Another potential use of computed-assisted navigation during shoulder arthroplasty involves positioning of the humeral stem when performing shoulder arthroplasty for a proximal humeral fracture. At the time of writing of this textbook, this application is being developed. Ultimately, the computer system will assist the surgeon in positioning the humeral stem at the correct height and in the correct humeral version.

Although the computer-assisted navigation system that we use (Kinamed, Inc., Camarillo, CA) is approved by the Food and Drug Administration, it is not readily available at most hospitals. As computer-assisted surgery continues to advance, these systems will undoubtedly become more readily available and their use more commonplace. This chapter discusses our use of computer-assisted surgical navigation in unconstrained shoulder arthroplasty.

PREOPERATIVE PLANNING FOR NAVIGATION IN UNCONSTRAINED SHOULDER ARTHROPLASTY

Although no additional preoperative planning is necessary for computer-assisted navigation of the humeral portion of shoulder arthroplasty, preoperative planning is essential in using computer-assisted navigation for proper positioning of the glenoid component. Axial computed tomograms are used to evaluate glenoid morphology and version preoperatively to allow precise correction of pathologic morphology with computed-assisted navigation.

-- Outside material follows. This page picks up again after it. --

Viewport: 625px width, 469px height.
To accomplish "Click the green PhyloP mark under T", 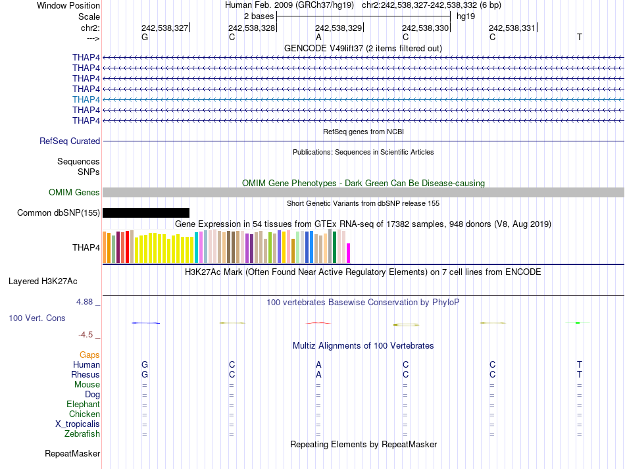I will (x=578, y=323).
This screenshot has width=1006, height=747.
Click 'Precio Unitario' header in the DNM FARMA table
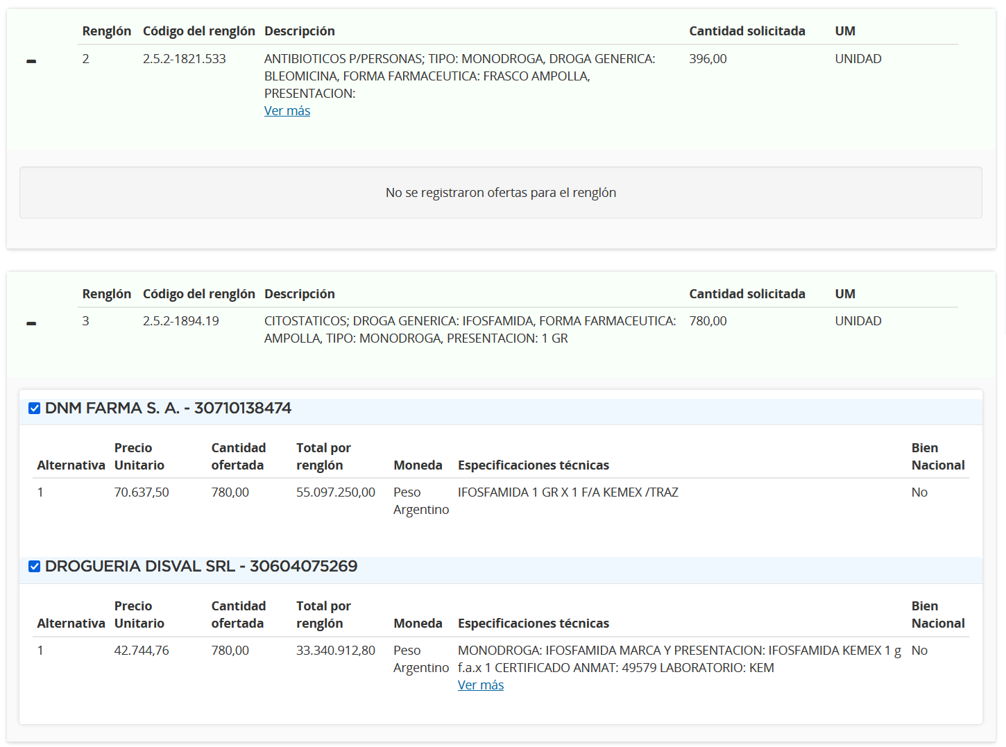[x=139, y=456]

The angle of glenoid version is determined relative to the long axis of the scapula from an axial computed tomogram.⁶ The plane of section needed for this measurement is located in approximately the middle of the glenoid cavity and is estimated by using the first section inferior to the tip of the coracoid process. The long axis of the scapula is determined by taking the center point of the anteroposterior diameter of the glenoid and constructing a line from this point to the medial aspect of the scapula (Fig. 44-1). A reference neutral axis (0-degree version) is drawn perpendicular to the long axis of the scapula (Fig. 44-2). A line is drawn tangential to the anterior and posterior rims of the glenoid cavity (Fig. 44-3). The acute angle formed by these two lines is the angle of glenoid version (Fig. 44-4). Once version is measured, the amount of correction may be determined. Normal glenoid version ranges from 2 degrees of anteversion to 9 degrees of retroversion.⁶ For the example in Figures 44-1 to 44-4, the retroversion measures 23 degrees.